• TASK TO COMPLETE
Please copy every one of the following items word for word.

• DATA EXTRACT
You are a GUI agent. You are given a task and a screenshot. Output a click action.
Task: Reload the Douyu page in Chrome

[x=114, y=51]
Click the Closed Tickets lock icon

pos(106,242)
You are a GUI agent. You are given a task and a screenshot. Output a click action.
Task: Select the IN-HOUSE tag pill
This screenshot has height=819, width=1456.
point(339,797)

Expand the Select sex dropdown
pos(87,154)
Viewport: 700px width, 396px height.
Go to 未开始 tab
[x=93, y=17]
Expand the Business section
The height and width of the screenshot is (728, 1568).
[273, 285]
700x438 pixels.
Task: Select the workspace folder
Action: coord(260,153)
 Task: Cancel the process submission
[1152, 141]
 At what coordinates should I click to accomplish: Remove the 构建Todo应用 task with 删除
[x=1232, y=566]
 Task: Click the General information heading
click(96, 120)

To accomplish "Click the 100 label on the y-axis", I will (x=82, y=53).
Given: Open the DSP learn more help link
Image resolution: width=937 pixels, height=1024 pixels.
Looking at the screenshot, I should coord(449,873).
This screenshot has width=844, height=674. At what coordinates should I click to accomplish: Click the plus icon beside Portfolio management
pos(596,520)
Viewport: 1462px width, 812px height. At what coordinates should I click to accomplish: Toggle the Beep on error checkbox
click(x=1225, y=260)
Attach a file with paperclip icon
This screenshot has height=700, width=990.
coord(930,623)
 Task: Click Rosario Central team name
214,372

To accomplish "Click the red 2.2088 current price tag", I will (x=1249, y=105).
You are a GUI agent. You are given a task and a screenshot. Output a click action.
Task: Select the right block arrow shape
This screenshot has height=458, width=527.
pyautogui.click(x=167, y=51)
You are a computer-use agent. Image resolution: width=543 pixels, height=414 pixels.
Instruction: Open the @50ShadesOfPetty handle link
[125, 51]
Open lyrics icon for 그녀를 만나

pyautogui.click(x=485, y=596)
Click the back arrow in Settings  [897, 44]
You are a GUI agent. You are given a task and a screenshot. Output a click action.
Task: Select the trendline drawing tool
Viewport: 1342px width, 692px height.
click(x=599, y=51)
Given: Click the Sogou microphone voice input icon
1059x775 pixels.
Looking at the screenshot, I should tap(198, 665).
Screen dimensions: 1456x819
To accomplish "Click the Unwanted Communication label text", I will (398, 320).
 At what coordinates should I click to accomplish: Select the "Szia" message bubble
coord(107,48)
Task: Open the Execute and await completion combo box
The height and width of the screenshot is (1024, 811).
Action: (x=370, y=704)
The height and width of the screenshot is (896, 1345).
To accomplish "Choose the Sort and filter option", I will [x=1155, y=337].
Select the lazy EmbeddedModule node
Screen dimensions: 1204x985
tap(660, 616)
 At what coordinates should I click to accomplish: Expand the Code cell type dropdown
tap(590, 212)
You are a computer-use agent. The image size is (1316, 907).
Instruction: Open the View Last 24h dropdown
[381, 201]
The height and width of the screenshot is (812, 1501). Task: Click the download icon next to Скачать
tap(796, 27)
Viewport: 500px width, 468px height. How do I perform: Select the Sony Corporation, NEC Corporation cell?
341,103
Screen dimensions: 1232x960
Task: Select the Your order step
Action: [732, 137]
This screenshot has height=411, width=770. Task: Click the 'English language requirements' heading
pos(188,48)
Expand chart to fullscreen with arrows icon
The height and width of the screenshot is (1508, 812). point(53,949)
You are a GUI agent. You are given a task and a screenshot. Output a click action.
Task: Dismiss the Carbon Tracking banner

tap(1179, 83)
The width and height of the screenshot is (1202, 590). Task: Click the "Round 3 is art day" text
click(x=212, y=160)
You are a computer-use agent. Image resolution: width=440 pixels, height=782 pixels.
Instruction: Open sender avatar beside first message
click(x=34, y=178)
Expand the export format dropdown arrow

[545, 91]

• ANSWER FOR THIS EXERCISE
You are a GUI agent. You are given a task and a screenshot. Output a click action.
Task: Reload the Douyu page in Chrome

[x=114, y=51]
Click the Closed Tickets lock icon

pos(106,242)
You are a GUI agent. You are given a task and a screenshot. Output a click action.
Task: Select the IN-HOUSE tag pill
This screenshot has height=819, width=1456.
point(339,797)

Expand the Select sex dropdown
pos(87,154)
Viewport: 700px width, 396px height.
Go to 未开始 tab
[x=93, y=17]
Expand the Business section
The height and width of the screenshot is (728, 1568).
[273, 285]
700x438 pixels.
Task: Select the workspace folder
Action: coord(260,153)
 Task: Cancel the process submission
[1152, 141]
 At what coordinates should I click to accomplish: Remove the 构建Todo应用 task with 删除
[x=1232, y=566]
 Task: Click the General information heading
click(96, 120)

To accomplish "Click the 100 label on the y-axis", I will (x=82, y=53).
Given: Open the DSP learn more help link
Image resolution: width=937 pixels, height=1024 pixels.
Looking at the screenshot, I should coord(449,873).
This screenshot has width=844, height=674. At what coordinates should I click to accomplish: Click the plus icon beside Portfolio management
pos(596,520)
Viewport: 1462px width, 812px height. At what coordinates should I click to accomplish: Toggle the Beep on error checkbox
click(x=1225, y=260)
Attach a file with paperclip icon
This screenshot has height=700, width=990.
coord(930,623)
 Task: Click Rosario Central team name
214,372

To accomplish "Click the red 2.2088 current price tag", I will (x=1249, y=105).
You are a GUI agent. You are given a task and a screenshot. Output a click action.
Task: Select the right block arrow shape
This screenshot has height=458, width=527.
pyautogui.click(x=167, y=51)
You are a computer-use agent. Image resolution: width=543 pixels, height=414 pixels.
Instruction: Open the @50ShadesOfPetty handle link
[125, 51]
Open lyrics icon for 그녀를 만나

pyautogui.click(x=485, y=596)
Click the back arrow in Settings  [897, 44]
You are a GUI agent. You are given a task and a screenshot. Output a click action.
Task: Select the trendline drawing tool
Viewport: 1342px width, 692px height.
click(x=599, y=51)
Given: Click the Sogou microphone voice input icon
1059x775 pixels.
Looking at the screenshot, I should tap(198, 665).
Screen dimensions: 1456x819
To accomplish "Click the Unwanted Communication label text", I will (398, 320).
 At what coordinates should I click to accomplish: Select the "Szia" message bubble
coord(107,48)
Task: Open the Execute and await completion combo box
The height and width of the screenshot is (1024, 811).
Action: (x=370, y=704)
The height and width of the screenshot is (896, 1345).
To accomplish "Choose the Sort and filter option", I will [x=1155, y=337].
Select the lazy EmbeddedModule node
Screen dimensions: 1204x985
tap(660, 616)
 At what coordinates should I click to accomplish: Expand the Code cell type dropdown
tap(590, 212)
You are a computer-use agent. The image size is (1316, 907).
Instruction: Open the View Last 24h dropdown
[381, 201]
The height and width of the screenshot is (812, 1501). Task: Click the download icon next to Скачать
tap(796, 27)
Viewport: 500px width, 468px height. How do I perform: Select the Sony Corporation, NEC Corporation cell?
341,103
Screen dimensions: 1232x960
Task: Select the Your order step
Action: [732, 137]
This screenshot has height=411, width=770. Task: Click the 'English language requirements' heading
pos(188,48)
Expand chart to fullscreen with arrows icon
The height and width of the screenshot is (1508, 812). point(53,949)
You are a GUI agent. You are given a task and a screenshot. Output a click action.
Task: Dismiss the Carbon Tracking banner

tap(1179, 83)
The width and height of the screenshot is (1202, 590). Task: Click the "Round 3 is art day" text
click(x=212, y=160)
You are a computer-use agent. Image resolution: width=440 pixels, height=782 pixels.
Instruction: Open sender avatar beside first message
click(x=34, y=178)
Expand the export format dropdown arrow

[545, 91]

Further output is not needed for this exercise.